Amelia era una chica de 17 años que descubrió la magia de tomar fotografías. Pero no eran cualquier tipo de fotografías. Amelia había encontrado la magia en las pequeñas y simples cosas. Cosas que suelen pasar desapercibidas para la mayoría.
A diferencia de los chicos de su edad que solían divertirse con actividades más comunes como salir con amigos, ir de compras o mantenerse horas en el celular, Amelia disfrutaba salir a dar largos paseos acompañada de su cámara fotográfica y tomar fotos de las cosas más random que acaparaban su atención. Logró captar la esencia de las flores, bellos atardeceres, la rutina de comida de animales silvestres, hongos en el proceso de crecimiento, el rocío de las plantas, una babosa cruzando un camino de tierra en medio del bosque... y así, una larga lista de cosas que normalmente no nos detenemos a observar, pero que en las fotografías de Amelia, al verlas, lograba captar nuestra atención.

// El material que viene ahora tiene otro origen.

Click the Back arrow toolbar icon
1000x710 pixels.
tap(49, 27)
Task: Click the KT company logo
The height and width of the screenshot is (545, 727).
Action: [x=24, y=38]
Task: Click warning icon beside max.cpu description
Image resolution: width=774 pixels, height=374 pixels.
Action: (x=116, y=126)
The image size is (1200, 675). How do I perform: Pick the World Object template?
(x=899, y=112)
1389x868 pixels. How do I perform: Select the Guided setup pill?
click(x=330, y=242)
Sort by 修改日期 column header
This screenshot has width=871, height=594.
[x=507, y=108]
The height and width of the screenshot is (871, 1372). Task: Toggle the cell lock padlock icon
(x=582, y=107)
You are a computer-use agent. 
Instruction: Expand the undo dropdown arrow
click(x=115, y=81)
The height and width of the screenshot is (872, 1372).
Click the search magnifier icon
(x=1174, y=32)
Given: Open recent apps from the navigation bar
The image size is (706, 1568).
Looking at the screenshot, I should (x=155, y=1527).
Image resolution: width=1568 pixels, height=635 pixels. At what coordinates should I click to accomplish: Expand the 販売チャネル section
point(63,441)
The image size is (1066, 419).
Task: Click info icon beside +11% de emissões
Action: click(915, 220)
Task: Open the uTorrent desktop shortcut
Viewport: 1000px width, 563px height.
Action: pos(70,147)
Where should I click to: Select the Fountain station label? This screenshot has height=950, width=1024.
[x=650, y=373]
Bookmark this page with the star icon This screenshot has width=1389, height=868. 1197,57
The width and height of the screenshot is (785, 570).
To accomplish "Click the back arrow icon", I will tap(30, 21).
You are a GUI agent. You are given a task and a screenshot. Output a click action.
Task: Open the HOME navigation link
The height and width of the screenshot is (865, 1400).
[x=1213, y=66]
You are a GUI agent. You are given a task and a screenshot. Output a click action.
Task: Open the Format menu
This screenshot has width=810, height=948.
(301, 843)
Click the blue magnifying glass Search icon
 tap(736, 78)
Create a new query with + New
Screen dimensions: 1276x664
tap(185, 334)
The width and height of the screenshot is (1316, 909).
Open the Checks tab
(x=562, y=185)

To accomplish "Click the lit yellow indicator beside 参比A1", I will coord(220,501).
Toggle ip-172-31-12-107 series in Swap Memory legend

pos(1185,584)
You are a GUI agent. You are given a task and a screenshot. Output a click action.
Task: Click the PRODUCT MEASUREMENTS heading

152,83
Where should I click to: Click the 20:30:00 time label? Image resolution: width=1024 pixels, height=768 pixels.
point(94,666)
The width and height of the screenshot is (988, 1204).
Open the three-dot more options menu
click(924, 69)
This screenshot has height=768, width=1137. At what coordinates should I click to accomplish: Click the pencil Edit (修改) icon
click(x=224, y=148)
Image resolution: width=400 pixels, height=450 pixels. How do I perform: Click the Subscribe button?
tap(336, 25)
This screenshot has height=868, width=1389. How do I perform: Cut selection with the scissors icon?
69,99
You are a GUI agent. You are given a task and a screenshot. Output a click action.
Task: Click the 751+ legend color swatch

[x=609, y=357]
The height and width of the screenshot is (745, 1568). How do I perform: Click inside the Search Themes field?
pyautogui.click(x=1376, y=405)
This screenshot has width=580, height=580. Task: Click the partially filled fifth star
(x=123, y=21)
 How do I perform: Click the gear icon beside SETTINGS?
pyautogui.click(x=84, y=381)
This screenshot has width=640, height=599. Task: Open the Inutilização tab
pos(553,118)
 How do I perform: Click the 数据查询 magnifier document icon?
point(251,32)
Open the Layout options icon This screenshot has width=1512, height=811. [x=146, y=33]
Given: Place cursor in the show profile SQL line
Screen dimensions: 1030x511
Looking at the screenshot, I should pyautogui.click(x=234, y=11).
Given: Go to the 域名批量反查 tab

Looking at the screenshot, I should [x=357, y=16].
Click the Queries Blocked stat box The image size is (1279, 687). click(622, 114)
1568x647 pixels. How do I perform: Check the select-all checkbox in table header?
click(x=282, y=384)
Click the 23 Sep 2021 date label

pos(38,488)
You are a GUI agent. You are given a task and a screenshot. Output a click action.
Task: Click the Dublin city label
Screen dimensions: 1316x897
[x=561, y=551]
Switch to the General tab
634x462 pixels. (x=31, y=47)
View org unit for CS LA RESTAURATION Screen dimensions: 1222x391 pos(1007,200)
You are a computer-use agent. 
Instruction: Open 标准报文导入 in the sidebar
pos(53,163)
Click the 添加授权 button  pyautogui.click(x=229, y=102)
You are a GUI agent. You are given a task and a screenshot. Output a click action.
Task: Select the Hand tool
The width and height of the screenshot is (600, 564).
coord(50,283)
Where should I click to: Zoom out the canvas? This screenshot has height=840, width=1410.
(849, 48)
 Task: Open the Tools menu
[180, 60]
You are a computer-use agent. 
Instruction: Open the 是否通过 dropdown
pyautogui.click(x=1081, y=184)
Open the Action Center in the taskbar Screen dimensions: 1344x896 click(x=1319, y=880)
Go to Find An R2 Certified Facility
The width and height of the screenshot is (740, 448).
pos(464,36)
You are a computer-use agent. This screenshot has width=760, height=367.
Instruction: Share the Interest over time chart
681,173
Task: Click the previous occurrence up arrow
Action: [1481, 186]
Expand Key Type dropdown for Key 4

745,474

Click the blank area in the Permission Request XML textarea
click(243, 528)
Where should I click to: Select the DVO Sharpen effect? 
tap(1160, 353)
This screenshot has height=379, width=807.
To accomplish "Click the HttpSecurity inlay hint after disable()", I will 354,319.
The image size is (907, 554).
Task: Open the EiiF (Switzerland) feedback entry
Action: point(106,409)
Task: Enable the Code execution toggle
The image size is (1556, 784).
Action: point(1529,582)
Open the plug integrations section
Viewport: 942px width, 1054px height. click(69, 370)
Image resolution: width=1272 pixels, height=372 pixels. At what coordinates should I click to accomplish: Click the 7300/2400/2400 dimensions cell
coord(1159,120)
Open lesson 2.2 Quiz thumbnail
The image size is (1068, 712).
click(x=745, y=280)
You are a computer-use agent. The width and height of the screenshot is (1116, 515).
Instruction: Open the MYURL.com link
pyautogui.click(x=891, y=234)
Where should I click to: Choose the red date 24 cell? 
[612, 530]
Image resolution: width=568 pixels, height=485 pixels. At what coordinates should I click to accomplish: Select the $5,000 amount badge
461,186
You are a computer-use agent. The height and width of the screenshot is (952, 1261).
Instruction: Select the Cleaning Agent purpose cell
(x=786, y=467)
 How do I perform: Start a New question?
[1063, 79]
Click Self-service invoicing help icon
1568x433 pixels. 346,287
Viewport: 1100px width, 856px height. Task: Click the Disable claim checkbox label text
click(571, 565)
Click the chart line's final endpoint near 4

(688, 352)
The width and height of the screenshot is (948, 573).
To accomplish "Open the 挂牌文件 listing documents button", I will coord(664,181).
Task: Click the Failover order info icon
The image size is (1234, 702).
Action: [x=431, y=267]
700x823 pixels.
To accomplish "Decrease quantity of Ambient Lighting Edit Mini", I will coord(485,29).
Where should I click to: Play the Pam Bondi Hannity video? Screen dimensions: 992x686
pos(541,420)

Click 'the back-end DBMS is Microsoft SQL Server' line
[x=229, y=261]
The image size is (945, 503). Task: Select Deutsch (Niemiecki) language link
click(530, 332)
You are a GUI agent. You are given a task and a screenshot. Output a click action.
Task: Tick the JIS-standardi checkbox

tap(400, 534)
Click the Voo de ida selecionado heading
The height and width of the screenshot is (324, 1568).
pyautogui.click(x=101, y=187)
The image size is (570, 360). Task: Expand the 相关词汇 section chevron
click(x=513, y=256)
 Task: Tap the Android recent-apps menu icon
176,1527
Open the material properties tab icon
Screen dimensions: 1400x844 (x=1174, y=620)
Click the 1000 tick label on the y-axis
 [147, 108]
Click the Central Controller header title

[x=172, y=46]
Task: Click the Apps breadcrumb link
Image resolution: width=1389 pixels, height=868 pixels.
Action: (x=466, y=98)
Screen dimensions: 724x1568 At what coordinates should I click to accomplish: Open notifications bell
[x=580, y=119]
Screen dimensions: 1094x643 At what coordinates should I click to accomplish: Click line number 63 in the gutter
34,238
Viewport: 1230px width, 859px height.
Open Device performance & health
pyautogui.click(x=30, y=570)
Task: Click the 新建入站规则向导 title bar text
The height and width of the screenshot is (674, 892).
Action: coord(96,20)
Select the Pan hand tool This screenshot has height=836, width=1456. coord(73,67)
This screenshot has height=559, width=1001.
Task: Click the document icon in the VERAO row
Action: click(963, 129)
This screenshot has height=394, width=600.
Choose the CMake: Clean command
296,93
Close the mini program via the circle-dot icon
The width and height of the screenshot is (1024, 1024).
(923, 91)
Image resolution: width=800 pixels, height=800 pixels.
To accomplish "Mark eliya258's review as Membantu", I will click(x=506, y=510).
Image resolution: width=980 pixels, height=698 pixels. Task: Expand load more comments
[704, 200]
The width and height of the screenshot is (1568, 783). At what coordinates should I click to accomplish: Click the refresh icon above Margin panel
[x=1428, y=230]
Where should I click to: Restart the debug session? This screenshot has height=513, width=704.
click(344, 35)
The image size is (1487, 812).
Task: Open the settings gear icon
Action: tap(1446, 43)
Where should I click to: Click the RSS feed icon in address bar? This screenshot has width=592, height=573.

Cuando Amelia descubrió que tenía un verdadero talento, decidió hacer una pequeña exposición de sus fotografías en el pueblo, a la que asistieron la gran mayoría. La felicitaron por el gran trabajo y el talento que había florecido en ella. Después de algunos meses de su exposición, recibió la oferta para estudiar en una gran universidad donde podía explotar su potencial, sin embargo ella la rechazó. Argumentó que el don que tenía de ver la magia de las cosas a través de la fotografía no era algo con lo que quería lucrar en ningún momento de su vida. Ella quería estudiar otra profesión y dejar la fotografía como algo íntimo, algo de ella y de cierta manera un refugio del mundo exterior cuando necesitará huir de él. Así que decidió dejar la fotografía como lo que era, su gran hobby. Quiso preservar ese gusto de hacerlo por pasión que arriesgar a perderlo por deber.
Amelia creció, estudio una carrera muy lejana y opuesta a la fotografía y practicó este gran don que tenía como mero hobby a lo largo de toda su vida, coleccionando imágenes maravillosas hasta el final de sus días.